2. Enable informal connection 

I’ve heard some organizations talk about creating a virtual water cooler. Indeed, employee camaraderie is critical, so consider how you can use informal work time to help employees continue to build relationships.

Just a few years ago, organizations may have discouraged the use of technology to discuss or share links to interesting sites or even an appropriately funny gif. Today, many organizations have virtually replicated these informal spaces using tools such as Slack or Microsoft Teams. For example, at Glint, we’ve used Teams to celebrate birthdays, relay exciting personal news, and even start a team playlist to share our favorite music. There are also more targeted Teams channels, for instance, for Peloton riders who schedule time to ride together and vegan teammates who share recipes.  

3. Build your communication practices 

In a remote world, communication is key. Communication provides the organization an opportunity to shape the culture—how, when, and what messages leaders and employees share are all opportunities to reinforce the desired culture. 

Unfortunately, in a remote world, messages are missed, or misinterpreted, causing confusion, frustration, and sometimes distrust. And while more tools to help employees collaborate seem like a bonus, they often mean more messages scattered in various places, causing additional frustration. A few best practices include: 

  • Over communicate key messages. A general rule of thumb is people need to hear a message seven times before they take an action. This is magnified in a remote world. Because employees are not privy to information they may have been accustomed to in the office, it’s important that everyone be very intentional about sharing key messages. These messages provide an opportunity to connect back to the organization’s purpose or reinforce a sense of humanity and support for people’s well-being and belonging. 
  • Set up norms for the use of communication tools. I often hear frustration over the haphazard use of communication tools. Since culture is focused on “how things are done,” norms are necessary to establish consistency. For example, use email for requests for work and status updates, and use chat apps for informal conversations and questions.  
  • Schedule consistent “huddle times” when the team can align on key priorities. This allows managers to ensure everyone is working towards the same goal and prevents the need to micromanage.
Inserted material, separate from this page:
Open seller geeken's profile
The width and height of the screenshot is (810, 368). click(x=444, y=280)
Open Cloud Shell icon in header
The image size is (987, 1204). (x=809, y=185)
Managers can also deliver important messages in person and share recognition or appreciation.  

4. Ask employees about their cultural experience regularly. 

Most organizations want to understand how their culture plays out compared to the values and behaviors they wish to build. A culture survey is an easy way for employees to share their experience with the culture in practice to ensure it lines up to what is desired. 

For many organizations, measuring culture annually provides the right cadence of information for executive leaders to actively manage their culture. In addition to your annual culture survey, we recommend continuing your quarterly engagement pulses, integrating themes on culture, as needed.  For example, if leaders learn from a culture survey that they need greater customer focus, they can add a customer-focus item to the engagement pulse. That way managers will know where to focus and take action.​ 

Digital River Vice President of Human Resources Becky Garroch said the culture metrics her organization gleans from employee engagement surveys helps leaders better understand how culture impacts both their business and their people.  

“The real power was being able to present to our executive team a cultural description that they recognized as tangible, important for business success, and vital for employee engagement,” she said. 

Final thoughts

​As organizations begin to explore the next phases of remote work and return to the office, including hybrid teams, it will be increasingly important to understand what culture exists and redirect the organization towards the desired culture. Remember, culture is built through consistency. Helping employees feel connected and in the know, and giving them a voice regarding your culture, will enable the organization to be resilient in times of change.